The Fountain of Wisdom and Celestial Intelligence (from De Laurence)

magical fountain of natural wisdom

One man saith: I am normal; neither spirits nor mortals rule over me! Yet he hath only boasted as a foolish man, who would say the same thing.
Another saith: Behold my wisdom! The highest spirits discourse through me. Yet he knoweth not whether it be true or not. Neither does any of them know the fountain of wisdom. For if an evil spirit saith it through them, the spirit himself is made up of borrowed knowledge and falsehood.
I talked to a great philosopher one day, and he said: There are no Gods, nor Lords, nor angels, nor any Great Person like Jehovah. Everything is spirit. He showed me a book he had, and I asked: Who made the book? He said: I made it; nay, I made not the cloth, nor the binding; I mean, I made the philosophy that is in the book; nay, I made not the philosophy, but found it; nay, it was not lost; I mean I led myself to find the philosophy; nay, a man cannot lead himself; I mean that I searched and found what was new to me.
So that but little of that book was his, after all. I saw three spirits standing beside this man, and they were laughing at him. If I had asked the spirits, they might have said: nay, the thoughts are ours. And had I looked further I might have seen other spirits still back of them, claiming the same things. Yet, even such spirits are not the highest. Wherefore I say unto you: All things come from an all Highest fountain of knowledge, name ye it what ye will. He who saith: Wisdom spoke through me: He is the nearest the truth of all. For all knowledge that comes to man, is wisdom’s word to that man. Whether it come by a spirit or by another man, or by the commonest corporeal thing, it is nevertheless from the All Highest, which is Wisdom (God).
For which reason bow ye not down in worship to any man, nor to any spirit, but only to the Highest, Wisdom; for it is the Figure-Head and Pinnacle of the All Highest conceived of.
And in contradistinction, the all lowest; the foot of the ladder; call ye darkness and evil, and wickedness, and in sin and death.
Attribute not to men nor angels, nor spirits this or that, for they themselves are not first causes nor responsible but in part; but attribute all good, high, best and wise things unto the essence of the Divine Wisdom within yourself; and all evil, dark, low things to an evil person or spirits who have opened their own soul to that which is lowest, evil and dark. By these I should make plain unto ye what I mean; and it is an easy matter for ye to look into your souls and comprehend as to which of these two ye most incline.
The soul of man may be likened unto a vine, which can be trained either upward to divine Wisdom or downward to evil and darkness.
And if ye desire to know if a vine be trained upward or downward, look ye for the fruit, and not to the fragrance. Some men pray much, but as to good works they are like a vine without fruit, but with plenty of fragrance.
One man waiteth till he is rich, before he seeks the divine within himself; another man waiteth for the spirits to inspire him, and give wonders, before he teacheth the unlearned or help the poor; another waitheth for the multitude to join in first; and yet another waiteth for something else.
Beware of such men; or put them in scales where nothing is weighed. In all things give ye precedence to the spirit of Wisdom within thyself; as the Creator is over all his works, so should the spirit of Divine Wisdom be over man’s works, and over his corporeal body also.
Herein lies the foundation of the knowledge of all “WISE MEN”. For the materialist, the heathen and the idolater, who labor for self, what are they but servants unto the flesh.
Some labor for the development and understanding of true spiritual power, which is purity, and love, and goodness, and justice; such are on the right road to become a “GREAT SOUL”.
Remember the heathens, they say: First provide the physical body, and then the spiritual. But I say unto you, the Creator of all things created them both, and he who saith: First provide for the material or physical body, never looketh to his spirit or soul afterward.
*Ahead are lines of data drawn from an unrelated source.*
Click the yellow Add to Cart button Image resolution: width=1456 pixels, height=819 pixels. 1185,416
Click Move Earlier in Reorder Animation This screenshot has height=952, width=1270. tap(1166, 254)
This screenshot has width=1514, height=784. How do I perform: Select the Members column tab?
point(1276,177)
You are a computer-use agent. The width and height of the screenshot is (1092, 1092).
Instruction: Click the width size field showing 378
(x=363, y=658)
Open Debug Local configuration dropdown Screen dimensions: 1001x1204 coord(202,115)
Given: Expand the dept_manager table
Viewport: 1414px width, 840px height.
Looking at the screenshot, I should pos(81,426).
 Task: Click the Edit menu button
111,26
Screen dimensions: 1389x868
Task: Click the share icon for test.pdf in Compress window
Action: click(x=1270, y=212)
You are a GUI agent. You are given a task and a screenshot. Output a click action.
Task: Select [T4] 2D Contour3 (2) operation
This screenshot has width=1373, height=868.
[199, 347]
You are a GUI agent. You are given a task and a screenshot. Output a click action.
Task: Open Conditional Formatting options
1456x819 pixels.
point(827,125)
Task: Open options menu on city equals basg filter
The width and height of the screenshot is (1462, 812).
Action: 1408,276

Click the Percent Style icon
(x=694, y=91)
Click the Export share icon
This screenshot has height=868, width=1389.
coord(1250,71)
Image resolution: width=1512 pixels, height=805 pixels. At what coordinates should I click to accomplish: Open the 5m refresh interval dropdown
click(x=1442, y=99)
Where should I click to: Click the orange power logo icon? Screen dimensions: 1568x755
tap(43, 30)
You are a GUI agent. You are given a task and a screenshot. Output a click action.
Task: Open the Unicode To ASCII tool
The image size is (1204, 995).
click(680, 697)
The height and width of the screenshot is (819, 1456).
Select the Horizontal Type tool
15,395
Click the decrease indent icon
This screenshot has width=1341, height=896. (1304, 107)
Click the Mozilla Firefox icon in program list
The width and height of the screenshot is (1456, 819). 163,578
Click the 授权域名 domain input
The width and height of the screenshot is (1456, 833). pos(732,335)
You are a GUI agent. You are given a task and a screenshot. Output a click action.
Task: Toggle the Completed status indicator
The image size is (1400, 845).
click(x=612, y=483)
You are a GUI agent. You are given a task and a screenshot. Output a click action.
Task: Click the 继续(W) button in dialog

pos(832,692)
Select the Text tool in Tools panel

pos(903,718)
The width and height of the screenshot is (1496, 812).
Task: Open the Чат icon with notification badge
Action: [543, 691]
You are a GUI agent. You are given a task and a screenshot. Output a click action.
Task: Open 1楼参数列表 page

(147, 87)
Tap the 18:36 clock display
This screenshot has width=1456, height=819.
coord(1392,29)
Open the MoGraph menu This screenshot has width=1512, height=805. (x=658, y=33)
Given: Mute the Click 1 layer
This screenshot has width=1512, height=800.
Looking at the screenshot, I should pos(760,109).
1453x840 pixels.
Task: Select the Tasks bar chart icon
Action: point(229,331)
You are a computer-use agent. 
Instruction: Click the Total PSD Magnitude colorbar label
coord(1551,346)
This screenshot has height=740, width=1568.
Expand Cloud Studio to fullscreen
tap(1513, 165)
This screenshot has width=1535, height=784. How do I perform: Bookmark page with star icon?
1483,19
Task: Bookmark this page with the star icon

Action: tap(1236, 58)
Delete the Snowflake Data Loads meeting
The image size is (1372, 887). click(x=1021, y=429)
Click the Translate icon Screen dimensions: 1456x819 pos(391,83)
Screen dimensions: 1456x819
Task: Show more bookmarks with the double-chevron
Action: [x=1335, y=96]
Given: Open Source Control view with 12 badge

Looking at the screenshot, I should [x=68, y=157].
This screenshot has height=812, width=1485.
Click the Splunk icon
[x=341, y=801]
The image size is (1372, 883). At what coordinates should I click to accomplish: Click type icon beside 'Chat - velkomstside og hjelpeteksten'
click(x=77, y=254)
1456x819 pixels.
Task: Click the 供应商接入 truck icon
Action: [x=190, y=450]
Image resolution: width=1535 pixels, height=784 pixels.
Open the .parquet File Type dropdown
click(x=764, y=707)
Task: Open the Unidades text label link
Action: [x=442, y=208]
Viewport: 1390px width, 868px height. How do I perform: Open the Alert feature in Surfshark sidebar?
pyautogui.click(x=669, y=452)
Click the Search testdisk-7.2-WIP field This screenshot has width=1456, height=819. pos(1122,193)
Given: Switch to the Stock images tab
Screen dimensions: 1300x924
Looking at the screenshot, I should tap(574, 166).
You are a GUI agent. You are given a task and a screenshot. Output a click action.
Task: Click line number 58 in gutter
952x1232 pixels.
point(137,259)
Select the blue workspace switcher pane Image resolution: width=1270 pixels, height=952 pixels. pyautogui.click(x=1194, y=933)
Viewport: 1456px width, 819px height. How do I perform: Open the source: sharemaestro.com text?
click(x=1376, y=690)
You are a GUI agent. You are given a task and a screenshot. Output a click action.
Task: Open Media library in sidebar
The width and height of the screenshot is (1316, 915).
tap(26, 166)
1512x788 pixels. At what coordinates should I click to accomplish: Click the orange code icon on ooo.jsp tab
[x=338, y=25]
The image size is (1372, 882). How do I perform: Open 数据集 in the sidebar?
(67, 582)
The Hindu philosophers, especially the Lamas, say, that man's mind, when it is most intent upon any work, through its passion and effects, is joined with the mind of the stars and intelligences, and, being so joined is the cause that some wonderful virtue etc., and dictates by characters, figures, words, speeches, gestures, and the like, help the appetite of the soul, and acquire certain wonderful virtues, from the soul of the operator, in that hour when such a like appetite doth invade it; so from the opportunity and celestial influence, moving the mind in this or that manner: for our mind, when it is carried upon the great excess of any passion or virtue, oftentimes takes to itself a strong, better, and more convenient hour or opportunity; which Thomas Aquinas, in his third book against the Gentiles, allows. So, many wonderful virtues both cause and follow certain admirable operations by great affections, in those things which the soul doth dictate in that hour to them. But know, that such kind of things confer nothing, or very little, but to the author of them, and to him who is inclined to them, as if he were the author of them; and this is the manner by which their efficacy is found out. And it is a general rule in them, that every mind, that is more excellent in its desire and affection, makes such like things more fit for itself, as also efficacious to that which it desires. Every one, therefore, that is willing to work in Magic, must know the virtue, measure, order, and degree of his own soul in the power of the universe.